WHAT TO DO – Pictures are not part of the answer. Return the lines from the one containing "385 (61, 4)" through the end of the data, both included, exactly as they appear.

(Saved data entries)
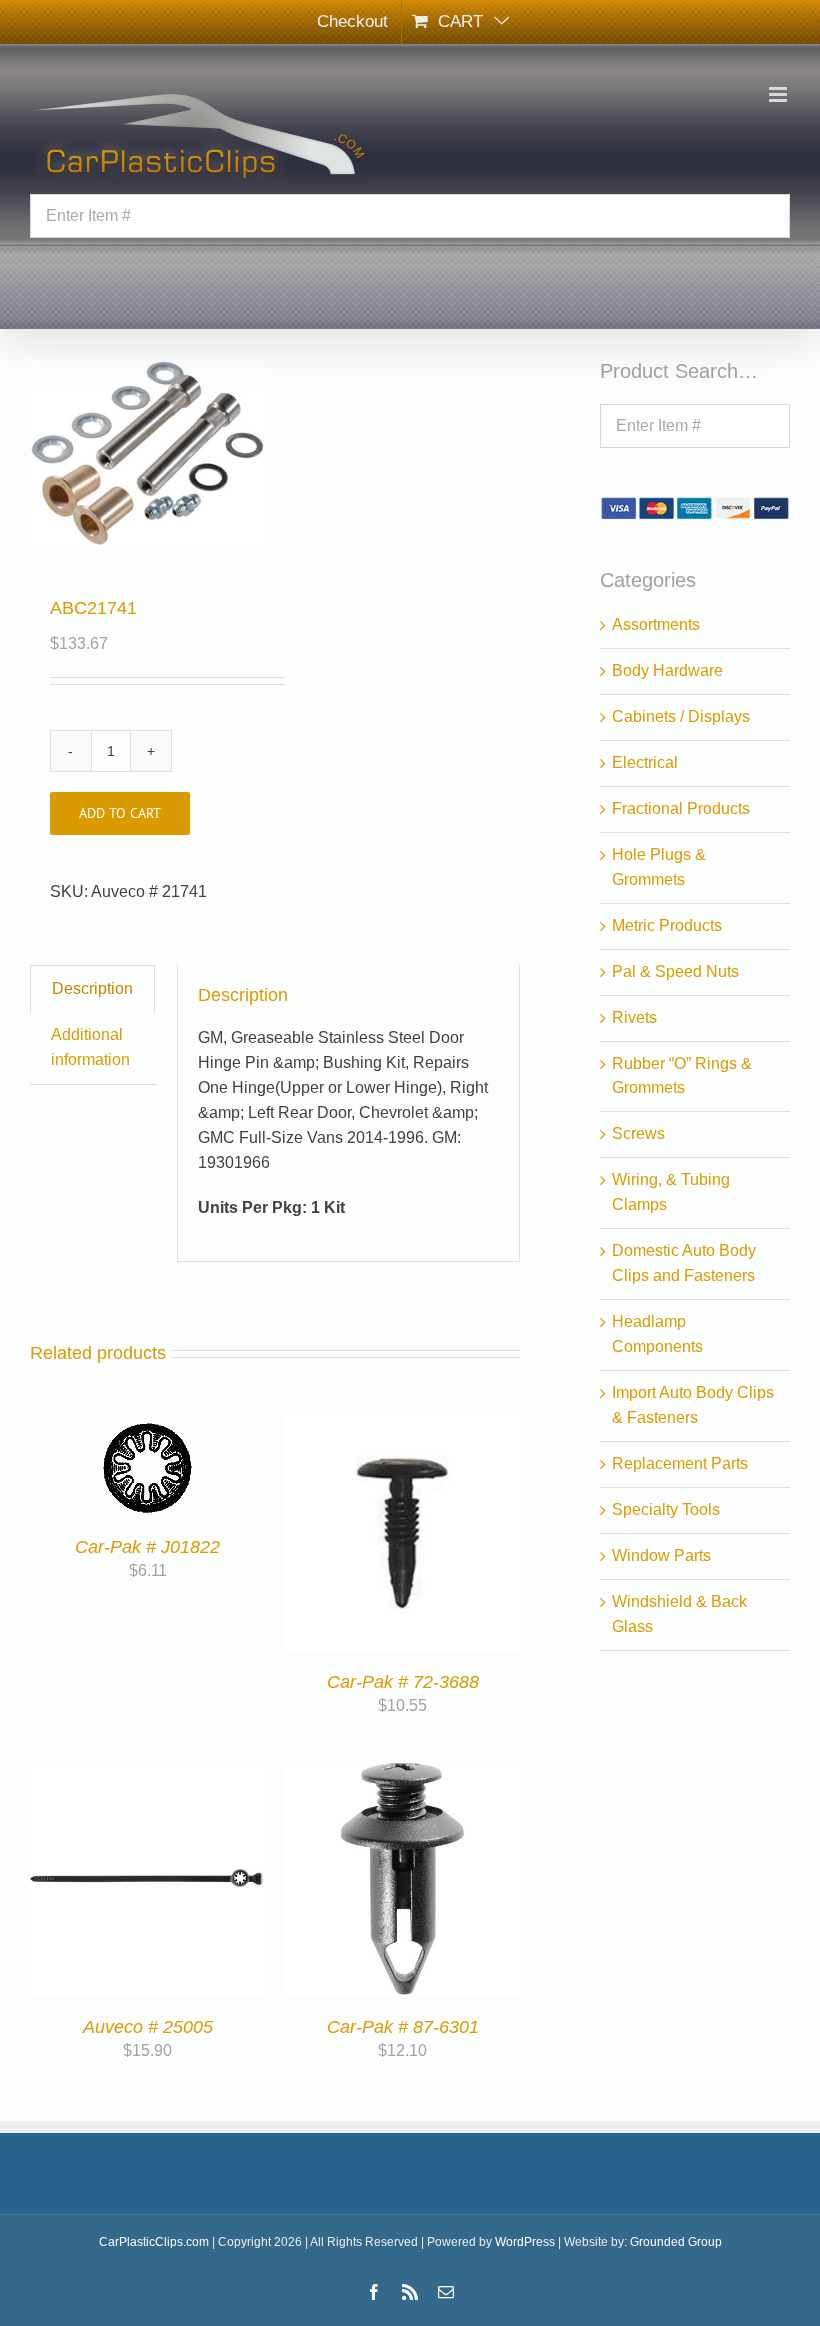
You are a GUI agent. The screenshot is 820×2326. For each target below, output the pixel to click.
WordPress (525, 2242)
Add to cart (120, 813)
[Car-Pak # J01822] (147, 1427)
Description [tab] (92, 988)
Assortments (656, 624)
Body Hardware (667, 670)
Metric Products (667, 925)
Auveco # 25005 (148, 2027)
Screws (638, 1133)
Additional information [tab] (90, 1047)
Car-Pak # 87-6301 (403, 2027)
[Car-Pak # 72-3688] (402, 1427)
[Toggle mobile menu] (779, 94)
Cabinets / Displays (681, 716)
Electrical (645, 762)
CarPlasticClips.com (154, 2242)
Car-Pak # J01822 (147, 1547)
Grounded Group (676, 2242)
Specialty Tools (666, 1509)
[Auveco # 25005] (147, 1772)
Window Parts (661, 1555)
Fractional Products (681, 808)
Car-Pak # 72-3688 (403, 1682)
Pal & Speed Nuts (675, 971)
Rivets (634, 1017)
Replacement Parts (680, 1463)
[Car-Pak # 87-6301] (402, 1772)
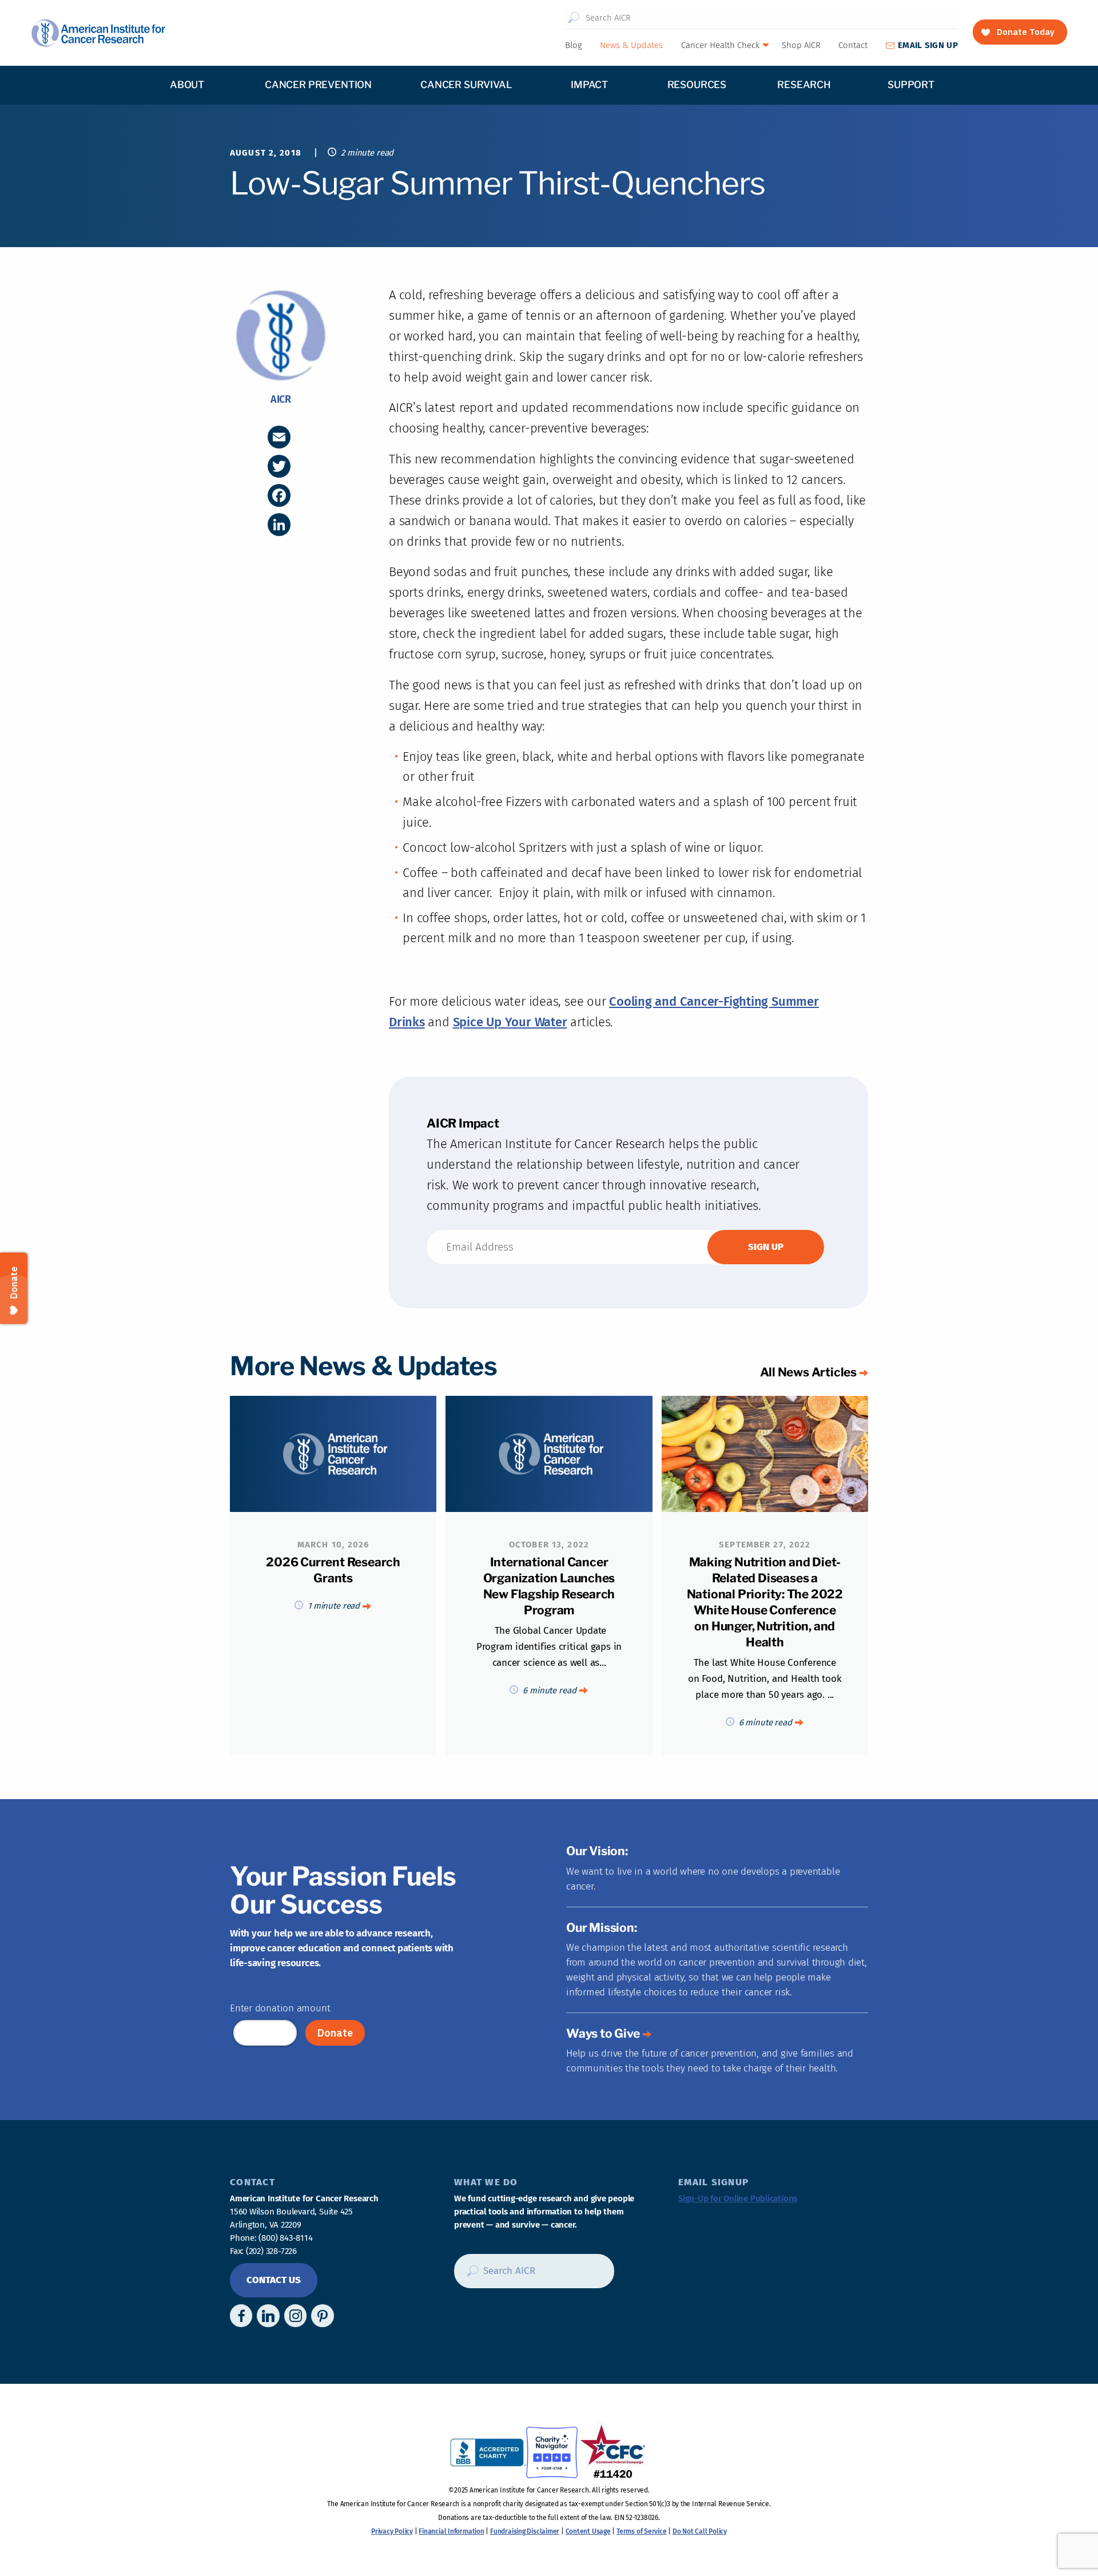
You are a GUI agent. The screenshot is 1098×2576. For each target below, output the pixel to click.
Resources (696, 84)
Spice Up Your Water (510, 1022)
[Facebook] (279, 495)
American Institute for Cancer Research (98, 32)
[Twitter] (279, 466)
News (631, 45)
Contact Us (273, 2280)
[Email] (279, 437)
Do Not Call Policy (700, 2531)
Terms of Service (641, 2531)
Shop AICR (801, 45)
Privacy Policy (392, 2531)
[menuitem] (573, 45)
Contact (853, 45)
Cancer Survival (465, 84)
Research (804, 84)
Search (573, 17)
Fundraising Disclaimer (524, 2531)
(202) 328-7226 (271, 2251)
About (187, 84)
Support (911, 84)
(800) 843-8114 (285, 2238)
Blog (573, 45)
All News (808, 1372)
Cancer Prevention (318, 84)
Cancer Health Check (720, 45)
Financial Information (451, 2531)
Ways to (603, 2033)
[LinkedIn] (279, 524)
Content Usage (588, 2531)
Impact (589, 84)
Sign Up (928, 45)
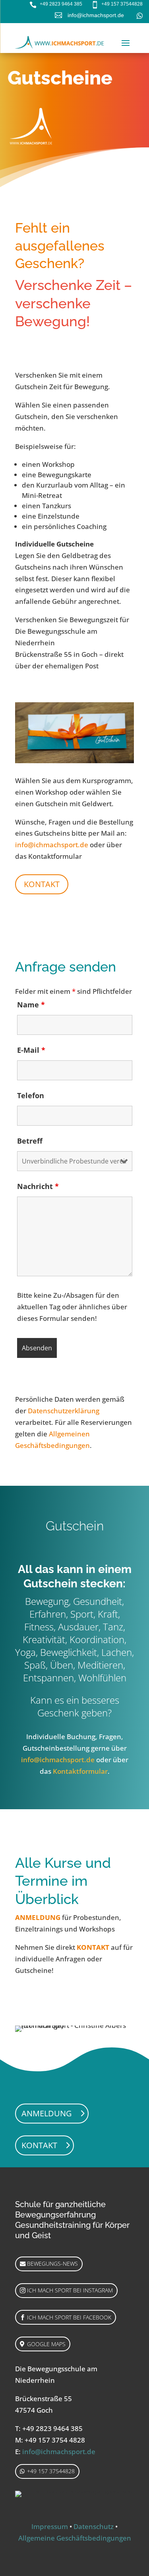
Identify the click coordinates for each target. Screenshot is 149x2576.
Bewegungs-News (52, 2263)
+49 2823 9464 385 (61, 4)
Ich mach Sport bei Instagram (70, 2290)
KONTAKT (93, 1947)
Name (31, 1004)
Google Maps (46, 2344)
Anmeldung (46, 2113)
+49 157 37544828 (122, 4)
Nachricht (38, 1186)
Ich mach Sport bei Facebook (69, 2317)
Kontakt (42, 884)
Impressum (49, 2526)
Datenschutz (94, 2526)
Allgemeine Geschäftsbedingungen (74, 2538)
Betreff (30, 1141)
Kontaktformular (80, 1771)
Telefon (30, 1095)
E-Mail (31, 1050)
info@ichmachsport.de (96, 15)
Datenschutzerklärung (63, 1410)
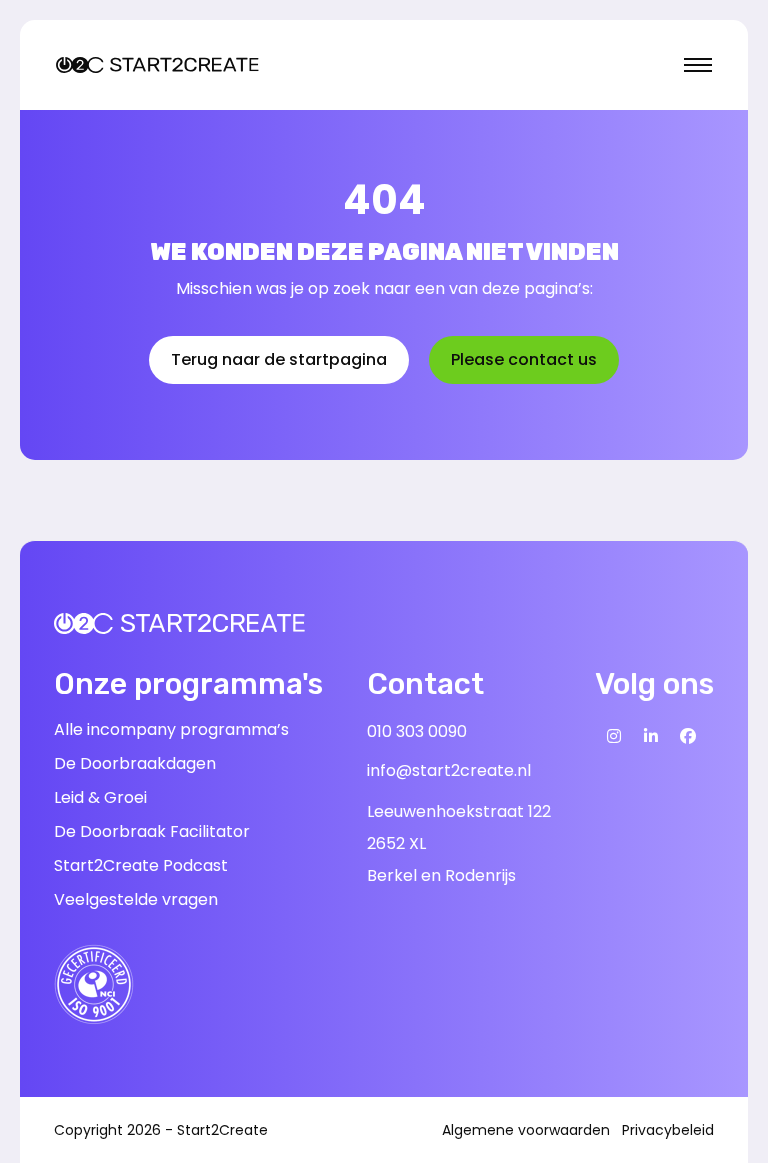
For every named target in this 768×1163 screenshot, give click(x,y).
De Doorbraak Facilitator (152, 831)
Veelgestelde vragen (136, 899)
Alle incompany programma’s (171, 729)
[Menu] (698, 65)
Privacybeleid (668, 1130)
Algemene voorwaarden (526, 1130)
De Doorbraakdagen (135, 763)
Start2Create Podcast (141, 865)
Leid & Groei (100, 797)
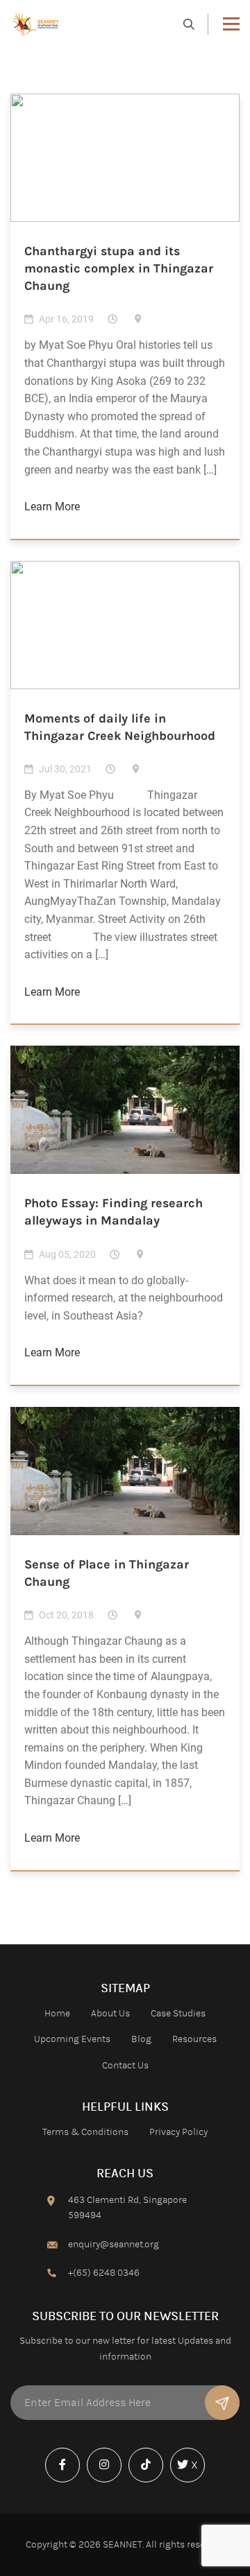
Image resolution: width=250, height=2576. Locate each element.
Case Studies (178, 2014)
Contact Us (125, 2066)
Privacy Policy (178, 2132)
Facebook (66, 2481)
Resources (194, 2039)
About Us (110, 2014)
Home (57, 2014)
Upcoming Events (72, 2039)
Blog (141, 2039)
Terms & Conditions (85, 2132)
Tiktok (149, 2481)
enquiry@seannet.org (113, 2244)
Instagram (108, 2481)
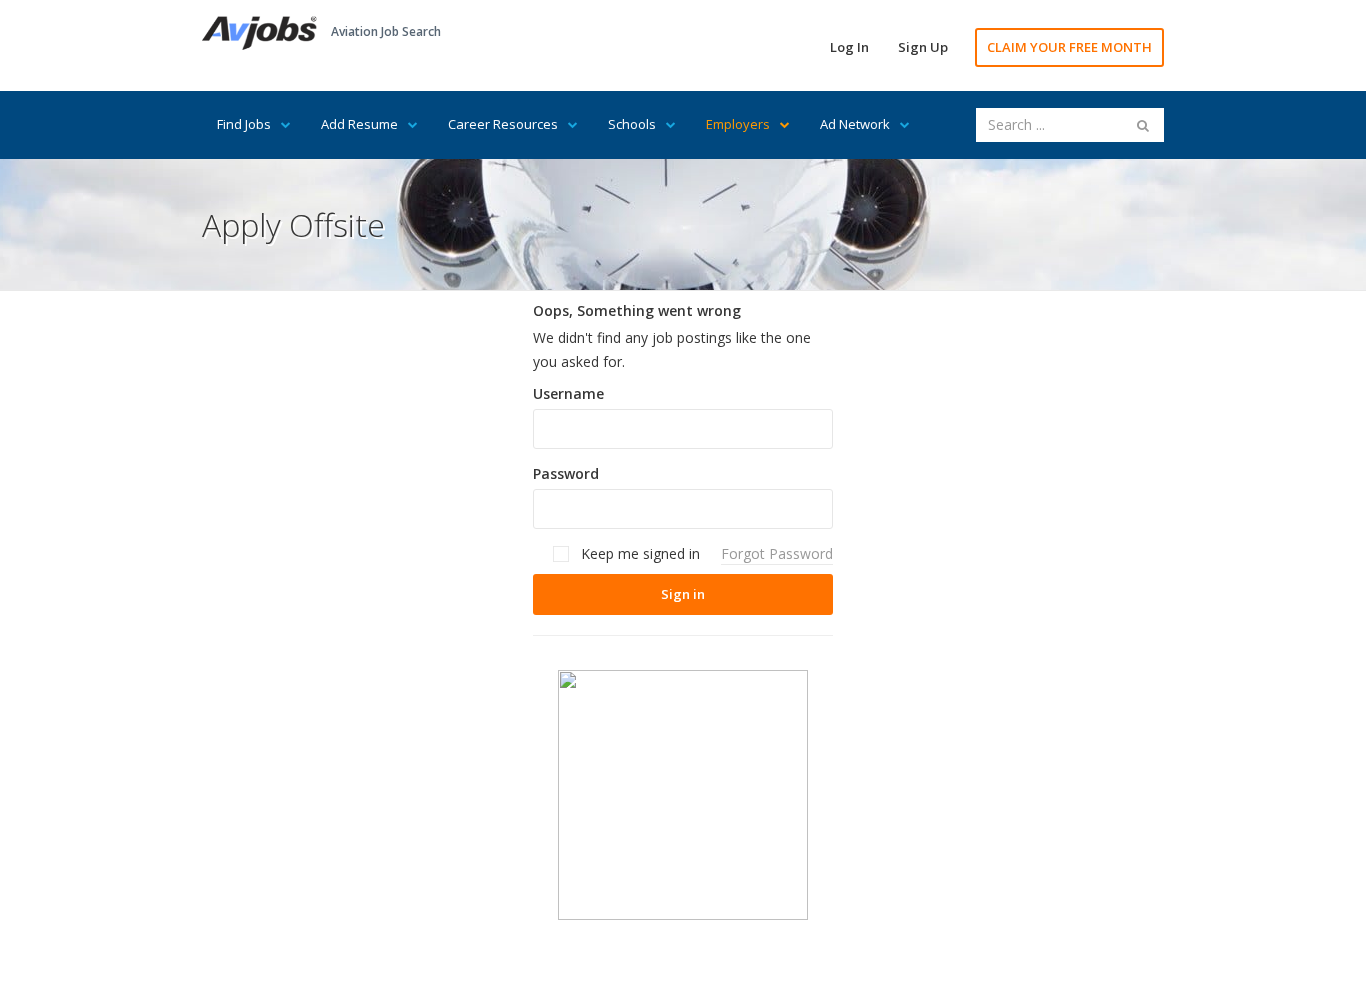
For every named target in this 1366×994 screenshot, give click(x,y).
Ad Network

EXERCISE RESPONSE –
+49 2823 9464 385 (61, 4)
Ich mach Sport bei Instagram (70, 2290)
KONTAKT (93, 1947)
Name (31, 1004)
Google Maps (46, 2344)
Anmeldung (46, 2113)
+49 157 37544828 (122, 4)
Nachricht (38, 1186)
Ich mach Sport bei Facebook (69, 2317)
Kontakt (42, 884)
Impressum (49, 2526)
Datenschutz (94, 2526)
Allgemeine Geschäftsbedingungen (74, 2538)
Betreff (30, 1141)
Kontaktformular (80, 1771)
Telefon (30, 1095)
E-Mail (31, 1050)
info@ichmachsport.de (96, 15)
Datenschutzerklärung (63, 1410)
For every named target in this 768×1163 screenshot, give click(x,y).
De Doorbraak Facilitator (152, 831)
Veelgestelde vragen (136, 899)
Alle incompany programma’s (171, 729)
[Menu] (698, 65)
Privacybeleid (668, 1130)
Algemene voorwaarden (526, 1130)
De Doorbraakdagen (135, 763)
Start2Create Podcast (141, 865)
Leid & Groei (100, 797)
Image resolution: width=250, height=2576. Locate each element.
Case Studies (178, 2014)
Contact Us (125, 2066)
Privacy Policy (178, 2132)
Facebook (66, 2481)
Resources (194, 2039)
About Us (110, 2014)
Home (57, 2014)
Upcoming Events (72, 2039)
Blog (141, 2039)
Terms & Conditions (85, 2132)
Tiktok (149, 2481)
enquiry@seannet.org (113, 2244)
Instagram (108, 2481)
For every named target in this 1366×994 screenshot, give click(x,y).
Ad Network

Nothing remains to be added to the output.